Canada’s largest bank by revenue – the Royal Bank of Canada – writes P&C insurance through RBC General Insurance. Aviva Canada Inc. announced Jan. 21 it agreed to acquire RBC General for $582 million, subject to regulatory approval and other closing conditions.

The Canadian Imperial Bank of Commerce and the Bank of Nova Scotia sell home and auto insurance underwritten by subsidiaries of Desjardins Group. The Bank of Montreal does not sell either home or auto. When asked in May, 2015, by Canadian Underwriter, whether BMO has any plans to sell P&C, a BMO spokesperson replied: “We’re pleased with our current portfolio of insurance offerings and at this time have nothing further to share with regards to any new product launches.”

In its budget document for 2016-17, the federal government also said Tuesday it “is proposing to implement a bail-in regime” for banks in the event of “large” bank failure.

Such a regime “would allow authorities to convert eligible long-term debt of a failing systemically important bank into common shares to recapitalize the bank and allow it to remain open and operating,” the finance department stated. “Such a measure is in line with international efforts to address the potential risks to the financial system and broader economy of institutions perceived as ‘too-big-to-fail.'”
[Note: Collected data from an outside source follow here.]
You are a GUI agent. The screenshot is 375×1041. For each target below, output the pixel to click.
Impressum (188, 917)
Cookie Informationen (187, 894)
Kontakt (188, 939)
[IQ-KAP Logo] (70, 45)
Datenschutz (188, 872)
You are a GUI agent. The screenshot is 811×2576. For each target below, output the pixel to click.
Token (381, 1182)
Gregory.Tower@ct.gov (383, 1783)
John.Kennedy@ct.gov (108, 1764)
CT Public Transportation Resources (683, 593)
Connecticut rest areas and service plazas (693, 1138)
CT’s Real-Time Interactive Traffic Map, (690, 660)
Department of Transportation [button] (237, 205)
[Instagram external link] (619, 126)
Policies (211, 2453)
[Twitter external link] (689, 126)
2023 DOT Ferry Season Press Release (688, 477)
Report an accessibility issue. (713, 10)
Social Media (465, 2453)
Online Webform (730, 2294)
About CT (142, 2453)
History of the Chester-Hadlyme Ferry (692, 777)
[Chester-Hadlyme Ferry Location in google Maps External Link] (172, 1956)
The government is projecting to spend $317.1 billion in 2016-17 (including $25.7 billion in debt charges) and to take in $287.7 billion in revenue, for a deficit of $29.4 billion. The federal government estimates its deficit for the fiscal year ending March 31, 2016 will be $5.4 billion.

“Public debt charges are projected to increase from $25.7 billion in 2015-16 to $35.5 billion in 2020-21, due to a projected rise in interest rates over the forecast horizon and a higher anticipated stock of interest-bearing debt, reflecting an increase in borrowing requirements,” the government said in its 2016-17 budget document. The annual budget deficits are projected at $29 billion in 2017-18, $22.8 billion in 2018-19, $17.7 billion in 2019-20 and $14.3 billion in 2020-21.

The total market debt (which was $649 billion 2014-15) is projected to reach $706 billion by the end of 2016-17 and $732.5 billion by March 31, 2021.

Total transfers to provinces are projected at nearly $71 billion in 2016-17, of which $36 billion is the Canada Health transfer (of which $13.9 billion will go to the Ontario government.) Another projected transfer in 2016-17 is $13.348 billion in the Canada social transfer, $5.1 billion of which will go to Ontario. There are also $17.88 billion in equalization payments projected in the fiscal year starting April 1, of which $10 billion will go to Quebec, $2.3 billion to Ontario and $1.7 billion each to Manitoba, New Brunswick and Nova Scotia, as well as $380 million to Prince Edward Island.